Approval notwithstanding, own league for boxing

Super Boxing League isn’t quite going to wait for an affiliation or a green signal from the Boxing Federation of India to go ahead.

Published: 09th May 2017 02:05 AM  |   Last Updated: 09th May 2017 04:04 AM   |  A+A-

Britain's Amir Khan, celebrates his victory over Dmitriy Salita, of the US at the end of their boxing match in Newcastle. AP

Express News Service

MUMBAI: Super Boxing League isn’t quite going to wait for an affiliation or a green signal from the Boxing Federation of India to go ahead. Having positioned themselves as a professional franchise-based league, the organisers unveiled the eight teams and the competition format in Mumbai on Monday afternoon.
“It’s a professional league and we’re open to everyone. We don’t have to get anyone’s approval,” said Bill Dosanjh, who is organising the league along with British boxing star Amir Khan.
The duo had also brought the Super Fight League — a Mixed Martial Arts combat event — to India. “We’re trying our best to get the WBC (World Boxing Council) on board so that they can release a few of their international stars,” added Dosanjh, a UK-based businessman who manages former Olympic silver-medalist Khan.

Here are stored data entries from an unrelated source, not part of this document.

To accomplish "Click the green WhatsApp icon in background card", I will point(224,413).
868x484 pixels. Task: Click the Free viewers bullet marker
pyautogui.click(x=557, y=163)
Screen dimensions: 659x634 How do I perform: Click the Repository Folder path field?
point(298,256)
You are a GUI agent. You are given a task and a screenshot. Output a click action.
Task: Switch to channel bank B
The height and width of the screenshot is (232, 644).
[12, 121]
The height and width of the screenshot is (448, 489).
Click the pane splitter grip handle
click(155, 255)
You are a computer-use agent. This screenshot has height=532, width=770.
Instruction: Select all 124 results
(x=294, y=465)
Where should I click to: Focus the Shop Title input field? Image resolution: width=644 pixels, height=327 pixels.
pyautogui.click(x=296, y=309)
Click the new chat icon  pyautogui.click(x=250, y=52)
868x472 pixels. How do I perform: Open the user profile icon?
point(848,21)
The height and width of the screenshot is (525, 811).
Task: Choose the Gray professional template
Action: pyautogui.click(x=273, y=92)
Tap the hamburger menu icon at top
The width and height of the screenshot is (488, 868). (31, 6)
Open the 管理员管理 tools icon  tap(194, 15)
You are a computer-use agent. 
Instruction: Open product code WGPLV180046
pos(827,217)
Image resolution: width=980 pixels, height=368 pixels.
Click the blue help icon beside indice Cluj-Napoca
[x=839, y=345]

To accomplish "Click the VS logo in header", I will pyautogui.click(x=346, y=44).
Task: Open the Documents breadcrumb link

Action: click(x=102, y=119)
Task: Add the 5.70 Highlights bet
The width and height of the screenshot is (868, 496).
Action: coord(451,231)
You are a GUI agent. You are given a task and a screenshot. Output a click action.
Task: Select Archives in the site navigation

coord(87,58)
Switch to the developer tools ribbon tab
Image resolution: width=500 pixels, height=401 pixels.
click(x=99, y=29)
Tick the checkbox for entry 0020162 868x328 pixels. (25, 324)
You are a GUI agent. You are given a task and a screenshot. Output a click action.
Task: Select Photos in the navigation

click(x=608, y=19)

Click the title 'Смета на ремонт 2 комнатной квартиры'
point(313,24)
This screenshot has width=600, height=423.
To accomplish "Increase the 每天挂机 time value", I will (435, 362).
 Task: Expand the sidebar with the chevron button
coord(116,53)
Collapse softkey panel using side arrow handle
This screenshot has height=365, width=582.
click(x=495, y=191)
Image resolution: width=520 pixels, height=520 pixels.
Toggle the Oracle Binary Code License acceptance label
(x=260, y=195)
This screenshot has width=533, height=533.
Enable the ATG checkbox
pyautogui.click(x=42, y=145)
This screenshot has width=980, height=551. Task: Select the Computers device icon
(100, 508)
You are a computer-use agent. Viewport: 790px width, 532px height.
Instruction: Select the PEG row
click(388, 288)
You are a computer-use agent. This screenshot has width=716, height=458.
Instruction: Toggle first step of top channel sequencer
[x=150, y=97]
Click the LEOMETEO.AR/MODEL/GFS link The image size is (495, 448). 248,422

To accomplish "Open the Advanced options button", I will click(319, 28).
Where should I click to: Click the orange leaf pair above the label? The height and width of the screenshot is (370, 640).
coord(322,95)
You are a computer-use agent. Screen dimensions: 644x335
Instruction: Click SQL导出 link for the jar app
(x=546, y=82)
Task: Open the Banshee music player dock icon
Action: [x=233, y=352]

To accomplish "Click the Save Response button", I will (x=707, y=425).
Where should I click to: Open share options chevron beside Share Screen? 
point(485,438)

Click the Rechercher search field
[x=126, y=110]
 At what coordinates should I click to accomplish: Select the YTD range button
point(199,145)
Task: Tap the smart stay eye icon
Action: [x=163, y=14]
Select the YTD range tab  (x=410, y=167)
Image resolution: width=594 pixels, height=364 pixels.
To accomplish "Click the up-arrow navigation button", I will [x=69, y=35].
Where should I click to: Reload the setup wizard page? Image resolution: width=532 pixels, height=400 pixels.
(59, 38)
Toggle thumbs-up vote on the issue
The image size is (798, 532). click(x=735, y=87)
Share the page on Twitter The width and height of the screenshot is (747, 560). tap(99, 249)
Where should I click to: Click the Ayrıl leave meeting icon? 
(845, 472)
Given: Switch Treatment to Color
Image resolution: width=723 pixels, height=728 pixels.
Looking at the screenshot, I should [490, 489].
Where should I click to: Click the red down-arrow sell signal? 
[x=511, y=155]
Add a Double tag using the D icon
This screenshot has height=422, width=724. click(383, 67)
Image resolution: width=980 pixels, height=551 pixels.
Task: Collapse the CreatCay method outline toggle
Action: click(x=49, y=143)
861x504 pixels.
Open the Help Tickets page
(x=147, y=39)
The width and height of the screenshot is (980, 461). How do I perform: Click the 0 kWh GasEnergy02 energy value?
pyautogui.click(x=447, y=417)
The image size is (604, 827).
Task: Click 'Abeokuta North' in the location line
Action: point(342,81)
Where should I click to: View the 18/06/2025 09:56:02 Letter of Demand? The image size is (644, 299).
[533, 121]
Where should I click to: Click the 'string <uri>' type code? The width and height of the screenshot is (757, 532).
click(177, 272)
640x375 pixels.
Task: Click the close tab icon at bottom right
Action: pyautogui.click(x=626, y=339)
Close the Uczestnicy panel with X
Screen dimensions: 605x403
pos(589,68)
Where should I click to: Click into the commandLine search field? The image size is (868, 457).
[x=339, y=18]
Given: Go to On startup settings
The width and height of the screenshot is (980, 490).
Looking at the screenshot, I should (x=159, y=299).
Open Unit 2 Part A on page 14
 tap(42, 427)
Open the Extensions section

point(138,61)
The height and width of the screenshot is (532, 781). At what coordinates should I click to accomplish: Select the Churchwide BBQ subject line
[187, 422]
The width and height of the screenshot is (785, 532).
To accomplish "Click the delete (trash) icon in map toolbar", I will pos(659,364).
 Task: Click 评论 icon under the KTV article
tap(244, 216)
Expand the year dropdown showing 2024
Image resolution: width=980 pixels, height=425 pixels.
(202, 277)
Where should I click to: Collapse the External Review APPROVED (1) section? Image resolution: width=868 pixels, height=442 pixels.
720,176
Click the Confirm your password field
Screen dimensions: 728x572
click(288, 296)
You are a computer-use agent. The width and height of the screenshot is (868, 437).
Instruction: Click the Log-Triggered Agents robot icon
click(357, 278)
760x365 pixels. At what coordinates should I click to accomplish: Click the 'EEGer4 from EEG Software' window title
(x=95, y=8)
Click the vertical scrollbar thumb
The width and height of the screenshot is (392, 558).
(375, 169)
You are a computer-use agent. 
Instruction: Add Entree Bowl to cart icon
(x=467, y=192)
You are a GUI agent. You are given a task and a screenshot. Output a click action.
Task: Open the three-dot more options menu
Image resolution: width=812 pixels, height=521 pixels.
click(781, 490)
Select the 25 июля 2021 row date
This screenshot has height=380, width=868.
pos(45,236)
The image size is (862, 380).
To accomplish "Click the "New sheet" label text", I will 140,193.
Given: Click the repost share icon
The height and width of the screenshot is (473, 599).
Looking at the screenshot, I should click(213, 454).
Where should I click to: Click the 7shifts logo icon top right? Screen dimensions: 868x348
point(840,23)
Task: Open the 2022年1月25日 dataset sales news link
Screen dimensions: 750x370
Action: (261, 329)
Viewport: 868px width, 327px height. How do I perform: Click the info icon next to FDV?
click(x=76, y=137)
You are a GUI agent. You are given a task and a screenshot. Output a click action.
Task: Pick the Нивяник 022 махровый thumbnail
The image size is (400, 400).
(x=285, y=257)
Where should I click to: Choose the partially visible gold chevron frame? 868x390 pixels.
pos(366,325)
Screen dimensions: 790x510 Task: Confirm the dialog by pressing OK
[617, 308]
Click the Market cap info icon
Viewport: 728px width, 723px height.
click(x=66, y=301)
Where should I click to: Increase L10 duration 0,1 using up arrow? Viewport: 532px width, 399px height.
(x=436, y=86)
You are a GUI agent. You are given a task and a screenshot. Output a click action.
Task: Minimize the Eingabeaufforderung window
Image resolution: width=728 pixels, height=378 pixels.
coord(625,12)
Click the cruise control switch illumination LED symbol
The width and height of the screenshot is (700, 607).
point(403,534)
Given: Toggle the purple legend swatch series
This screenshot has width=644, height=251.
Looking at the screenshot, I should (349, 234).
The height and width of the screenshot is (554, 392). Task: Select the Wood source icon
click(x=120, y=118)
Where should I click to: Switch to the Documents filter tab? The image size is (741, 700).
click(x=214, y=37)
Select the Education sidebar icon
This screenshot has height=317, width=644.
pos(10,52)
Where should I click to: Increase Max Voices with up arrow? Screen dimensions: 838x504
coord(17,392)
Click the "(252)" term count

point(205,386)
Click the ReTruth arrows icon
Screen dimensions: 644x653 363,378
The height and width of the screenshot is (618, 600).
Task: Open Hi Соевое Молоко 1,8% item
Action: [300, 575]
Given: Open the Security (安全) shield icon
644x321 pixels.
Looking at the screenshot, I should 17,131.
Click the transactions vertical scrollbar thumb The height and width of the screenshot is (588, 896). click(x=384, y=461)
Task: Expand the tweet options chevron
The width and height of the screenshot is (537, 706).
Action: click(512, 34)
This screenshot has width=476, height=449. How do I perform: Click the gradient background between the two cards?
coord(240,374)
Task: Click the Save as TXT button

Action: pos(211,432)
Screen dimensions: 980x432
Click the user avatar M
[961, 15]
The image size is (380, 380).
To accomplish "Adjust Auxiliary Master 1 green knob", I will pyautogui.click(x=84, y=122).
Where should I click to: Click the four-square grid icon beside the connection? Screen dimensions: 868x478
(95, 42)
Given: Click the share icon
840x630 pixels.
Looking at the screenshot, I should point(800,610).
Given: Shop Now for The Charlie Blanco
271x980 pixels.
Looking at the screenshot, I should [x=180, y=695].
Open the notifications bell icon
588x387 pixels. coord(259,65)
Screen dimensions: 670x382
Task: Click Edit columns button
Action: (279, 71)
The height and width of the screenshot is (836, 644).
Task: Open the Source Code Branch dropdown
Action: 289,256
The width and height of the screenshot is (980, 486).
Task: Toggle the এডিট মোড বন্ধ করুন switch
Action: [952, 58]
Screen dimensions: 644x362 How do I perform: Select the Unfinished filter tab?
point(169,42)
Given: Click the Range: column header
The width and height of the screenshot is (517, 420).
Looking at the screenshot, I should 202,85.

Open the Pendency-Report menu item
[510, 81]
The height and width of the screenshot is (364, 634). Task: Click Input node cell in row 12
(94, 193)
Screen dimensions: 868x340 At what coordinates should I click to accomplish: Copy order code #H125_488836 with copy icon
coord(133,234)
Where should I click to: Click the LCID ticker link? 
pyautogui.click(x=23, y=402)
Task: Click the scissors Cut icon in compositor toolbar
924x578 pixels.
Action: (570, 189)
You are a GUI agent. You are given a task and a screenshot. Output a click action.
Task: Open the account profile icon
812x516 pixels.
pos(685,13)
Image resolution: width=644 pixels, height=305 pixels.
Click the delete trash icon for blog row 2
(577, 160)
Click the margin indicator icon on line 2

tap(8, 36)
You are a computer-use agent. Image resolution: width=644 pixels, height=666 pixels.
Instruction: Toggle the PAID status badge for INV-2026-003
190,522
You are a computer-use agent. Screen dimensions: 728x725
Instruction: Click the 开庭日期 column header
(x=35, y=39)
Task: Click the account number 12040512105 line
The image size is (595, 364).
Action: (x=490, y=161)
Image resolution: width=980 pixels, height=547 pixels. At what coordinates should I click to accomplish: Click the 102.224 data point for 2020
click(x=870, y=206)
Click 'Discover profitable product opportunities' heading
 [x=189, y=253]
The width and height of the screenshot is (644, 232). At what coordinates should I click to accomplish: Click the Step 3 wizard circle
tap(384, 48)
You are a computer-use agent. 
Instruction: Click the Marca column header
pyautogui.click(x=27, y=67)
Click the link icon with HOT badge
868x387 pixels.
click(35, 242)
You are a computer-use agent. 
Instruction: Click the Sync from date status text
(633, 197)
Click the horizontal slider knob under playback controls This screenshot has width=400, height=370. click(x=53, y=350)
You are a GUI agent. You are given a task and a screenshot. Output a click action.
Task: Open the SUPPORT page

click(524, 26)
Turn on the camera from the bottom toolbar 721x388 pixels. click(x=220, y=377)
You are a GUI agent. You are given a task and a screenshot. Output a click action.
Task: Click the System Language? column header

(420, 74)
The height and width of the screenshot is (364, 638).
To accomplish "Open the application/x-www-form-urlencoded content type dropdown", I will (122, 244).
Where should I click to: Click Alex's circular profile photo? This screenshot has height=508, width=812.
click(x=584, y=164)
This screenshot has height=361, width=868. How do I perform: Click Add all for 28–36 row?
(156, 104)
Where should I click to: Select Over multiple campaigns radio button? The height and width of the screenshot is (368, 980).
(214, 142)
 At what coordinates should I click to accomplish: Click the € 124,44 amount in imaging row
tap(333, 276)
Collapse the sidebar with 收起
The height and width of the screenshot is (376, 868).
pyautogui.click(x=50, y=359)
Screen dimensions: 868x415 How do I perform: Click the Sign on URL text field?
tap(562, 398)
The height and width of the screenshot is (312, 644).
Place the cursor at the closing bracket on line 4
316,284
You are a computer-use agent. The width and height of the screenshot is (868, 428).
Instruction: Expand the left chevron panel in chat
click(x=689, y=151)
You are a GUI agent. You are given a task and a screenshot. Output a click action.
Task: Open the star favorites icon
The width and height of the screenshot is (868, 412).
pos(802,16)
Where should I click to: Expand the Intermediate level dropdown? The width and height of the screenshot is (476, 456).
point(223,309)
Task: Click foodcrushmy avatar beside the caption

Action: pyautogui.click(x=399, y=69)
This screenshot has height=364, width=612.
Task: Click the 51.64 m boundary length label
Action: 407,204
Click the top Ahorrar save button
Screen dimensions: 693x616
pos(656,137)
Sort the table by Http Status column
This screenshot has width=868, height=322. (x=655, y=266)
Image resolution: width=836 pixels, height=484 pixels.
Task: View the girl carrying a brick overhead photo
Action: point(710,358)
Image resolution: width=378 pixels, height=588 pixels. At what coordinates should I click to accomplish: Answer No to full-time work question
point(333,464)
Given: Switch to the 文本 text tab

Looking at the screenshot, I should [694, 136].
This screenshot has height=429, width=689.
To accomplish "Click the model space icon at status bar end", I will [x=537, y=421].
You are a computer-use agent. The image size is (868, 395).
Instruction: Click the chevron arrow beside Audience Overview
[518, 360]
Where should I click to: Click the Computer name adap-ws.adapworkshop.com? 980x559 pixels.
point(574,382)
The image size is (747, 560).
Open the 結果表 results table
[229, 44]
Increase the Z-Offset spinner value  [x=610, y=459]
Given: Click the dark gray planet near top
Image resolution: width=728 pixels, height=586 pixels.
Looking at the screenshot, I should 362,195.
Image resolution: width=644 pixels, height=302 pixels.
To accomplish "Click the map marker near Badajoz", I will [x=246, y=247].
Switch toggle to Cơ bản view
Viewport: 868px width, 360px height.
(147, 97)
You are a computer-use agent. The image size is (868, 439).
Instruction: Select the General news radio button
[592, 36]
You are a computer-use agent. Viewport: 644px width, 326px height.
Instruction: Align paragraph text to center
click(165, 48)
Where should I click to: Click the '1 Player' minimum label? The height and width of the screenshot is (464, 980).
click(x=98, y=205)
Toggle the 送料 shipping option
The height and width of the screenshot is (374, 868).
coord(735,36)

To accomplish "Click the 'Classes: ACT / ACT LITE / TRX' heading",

The opening edition of the SBL will be held at the Siri Fort Auditorium in New Delhi from July 7 to August 12, with eight teams competing for the title and a total prize money of `4 crore. There are certain similarities with the SFL, in that the team will be divided into two groups of four and they will compete with each other in a round-robin format before the top two teams qualify for the knockouts.
Each team will have six fighters (five men, 1 woman) and six back-ups, in different weight categories. Of the 12, every team is allowed a maximum of three foreign boxers. The bouts will be fought over four three-minute rounds. If a boxer scores a technical knockout he/she wins four points for the team, and six in the case of a knockout.

With India becoming a land of leagues, the SBL is hoping to ride on the combat/contact sport bandwagon, adding to the likes of Pro Wrestling League and Pro Kabaddi League.
Also, Vijender Singh’s success as a professional boxer seems to have opened doors for aspiring Indian boxers. Dosanjh is confident that they can find enough local talent to fill the team rosters (96 boxers in total) for the opening season.
One of the requirements for the franchises, who have a total financial commitment of Rs 6 crore per season, is to start boxing gyms in their regions.
“People can go and box for 12 rounds in these gyms,” said Dosanjh. “Also, boxers will be employed as trainers in these gyms. We are creating jobs for them as well as building a boxing ecosystem.”
The target is that the franchises have to establish five gyms in five years.